Я стал шарить по карманам в поисках чего-нибудь съестного. Но там нашлись лишь две кредитки по пять фунтов и пилка для ногтей — и то и другое, вряд ли, могло мне сейчас пригодиться. «Ничего не поделаешь», — решил я, — «придется продолжать водную процедуру на голодный желудок…».
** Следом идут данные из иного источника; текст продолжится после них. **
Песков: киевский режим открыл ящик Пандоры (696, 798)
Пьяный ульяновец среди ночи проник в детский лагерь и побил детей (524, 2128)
Все так же тихонько гребя, я стал прикидывать, что происходит сейчас на борту. Соседи по каюте вряд ли хватятся моего отсутствия. Значит, только в девять, когда стюард постучит в дверь, приглашая к завтраку, они могут заметить, что меня нет. Если не заметят, — моя песенка спета.
Чтобы отвлечься от грустных мыслей, я стал думать о насущных делах — неоплаченных счетах, сделанных заказах. Должно быть, а рассуждал вслух, потому что услышал голоса. Хорошо помню, что я стал твердить: «Умереть надо достойно, без истерик, без глупых сцен».
Немного позже в мою голову закралась мысль об акулах. Это уже было действительно неприятно. Я стал двигать руками быстрее. Мне вспомнился рассказ одного школьного приятеля. Ему пришлось однажды плыть около четырех часов, борясь с волнами, и он спасся только благодаря своему упрямству. Надо сказать, по характеру я тоже не самый сговорчивый человек, а коль скоро мне втемяшилось в голову остаться жить, я решил, что буду сопротивляться, пока хватит сил.
Ровно в полдень (по моим часам) примерно в миле от себя я увидел пароход. Он на всех парах шел мимо. Я начал махать рукой и кричать изо всех сил. Но это было равносильно тому, как если бы я «голосовал» междугородному автобусу, находясь от него за две улицы.
Я не воспринял это как катастрофу: пароходы я не принимал в расчет, ожидая, что меня будут искать с воздуха. Кроме того, появление судна было добрым знаком — значит, я по-прежнему нахожусь на оживленной магистрали…
К двум часам дня я начал ощущать усталость. Только тут я обратил внимание, что плыву в туфлях. Подумав, я решил остаться в них — какой смысл раздеваться? Эта фраза сложилась у меня в голове, словно припев песенки, которую я стал напевать в такт движениям. «Какой смысл раздеваться?» — мурлыкал я. Но силы явно уменьшались. Тогда я стал стыдить себя: «Как тебе не стыдно распускать нюни? Ты ведь поднимал мешки с цементом! Ты же здоровый парень, Уилли!». Это подействовало … но ненадолго.